Mumbai Football Arena is a football stadium in Mumbai, India. It is located in the Andheri Sports Complex. It is one of the few football-only built stadiums in the country.

==History==
Established as part of the Andheri Sports Complex in 1988 by the Brihanmumbai Municipal Corporation, the arena was developed to support local and national sports events, with the football-specific facilities upgraded over time, including renovations for the 2017 FIFA U-17 World Cup, to host professional matches. Mumbai City FC began using the venue as its home starting from the 2016 Indian Super League, transforming it into a key hub for the city's growing football scene. The stadium's location in Andheri West provides convenient access via the Azad Nagar metro station (850 meters away) and Andheri railway station (2.3 kilometers away), providing seamless connectivity for the spectators and enhancing its role in promoting grassroots and elite-level football in urban Mumbai.

==Notable events==
The India national football team played a FIFA international friendly on 3 September 2016, beating the Puerto Rico national football team 4–1 in front of a packed stadium. This was the first international friendly hosted by the city in 61 years.

On 6 June 2017, the stadium hosted an international friendly match between India and Nepal, which India won 2–0. Goals from Sandesh Jhingan and Jeje Lalpekhlua secured the victory for the hosts.

The stadium hosted the 2017 Hero Tri-Nation Series between India, Saint Kitts and Nevis, and Mauritius, which was won by India after topping the table.

In June 2018, the stadium hosted all 7 matches of the 2018 Intercontinental Cup, in which the Indian men's football team played against Kenya, New Zealand, and Chinese Taipei, in a four-way tournament. India beat Kenya 2–0 in the final to win the tournament.
Attendance for India's opening match against Chinese Taipei was relatively low. In response, captain Sunil Chhetri made a public appeal for greater fan support, after which all of India's subsequent matches at the stadium were sold out.

The stadium hosted the 2019 Indian Super League Final between Bengaluru FC and FC Goa on 17 March 2019. Bengaluru FC won 1–0 after extra time, with Mumbai-born defender Rahul Bheke scoring the decisive goal in the 117th minute. The victory secured Bengaluru FC's first Indian Super League title, having finished runners-up in the previous season after losing the final to Chennaiyin FC.

In December 2019, the stadium hosted matches of the U-17 Women’s Tri-Nation Tournament involving India, Sweden and Thailand, held as a preparatory event for the FIFA U-17 Women’s World Cup 2020. Sweden won the tournament, defeating India 4–0 in the final.

The stadium hosted matches during the 2022 AFC Women's Asian Cup, one of three venues selected for the tournament in India.

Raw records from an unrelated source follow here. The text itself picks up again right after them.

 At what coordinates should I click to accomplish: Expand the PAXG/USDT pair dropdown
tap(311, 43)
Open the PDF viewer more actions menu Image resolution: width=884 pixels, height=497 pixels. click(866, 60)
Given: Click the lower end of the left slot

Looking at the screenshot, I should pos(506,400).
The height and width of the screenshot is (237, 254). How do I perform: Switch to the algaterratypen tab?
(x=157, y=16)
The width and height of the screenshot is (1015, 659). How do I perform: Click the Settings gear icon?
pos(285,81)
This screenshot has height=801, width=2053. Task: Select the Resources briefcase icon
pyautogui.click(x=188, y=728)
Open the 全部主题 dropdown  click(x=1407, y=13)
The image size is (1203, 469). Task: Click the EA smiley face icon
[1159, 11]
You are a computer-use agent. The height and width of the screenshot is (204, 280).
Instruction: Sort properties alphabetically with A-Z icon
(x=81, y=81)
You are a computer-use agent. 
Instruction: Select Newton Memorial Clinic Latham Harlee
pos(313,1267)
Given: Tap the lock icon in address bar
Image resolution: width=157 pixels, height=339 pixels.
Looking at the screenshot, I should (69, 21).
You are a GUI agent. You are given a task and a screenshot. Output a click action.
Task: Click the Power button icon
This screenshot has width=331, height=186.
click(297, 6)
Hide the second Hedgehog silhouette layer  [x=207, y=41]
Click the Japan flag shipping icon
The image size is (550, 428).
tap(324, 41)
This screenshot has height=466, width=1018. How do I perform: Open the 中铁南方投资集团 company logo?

In 2025, the stadium served as the sole venue for the inaugural Rugby Premier League, hosting all matches of the tournament.

==Redevelopment and upgrades==

The redevelopment and modernisation of the stadium involved contributions from key stakeholders, including local politician Aaditya Thackeray and actor Ranbir Kapoor, who is associated with Mumbai City FC ownership. Ahead of the 2022–23 Indian Super League season, the venue underwent significant upgrades, including the installation of bucket seating. Prior to these renovations, the stadium had an approximate seating capacity ranging from 7,690 to 9,000 spectators, which was subsequently standardised following the redevelopment.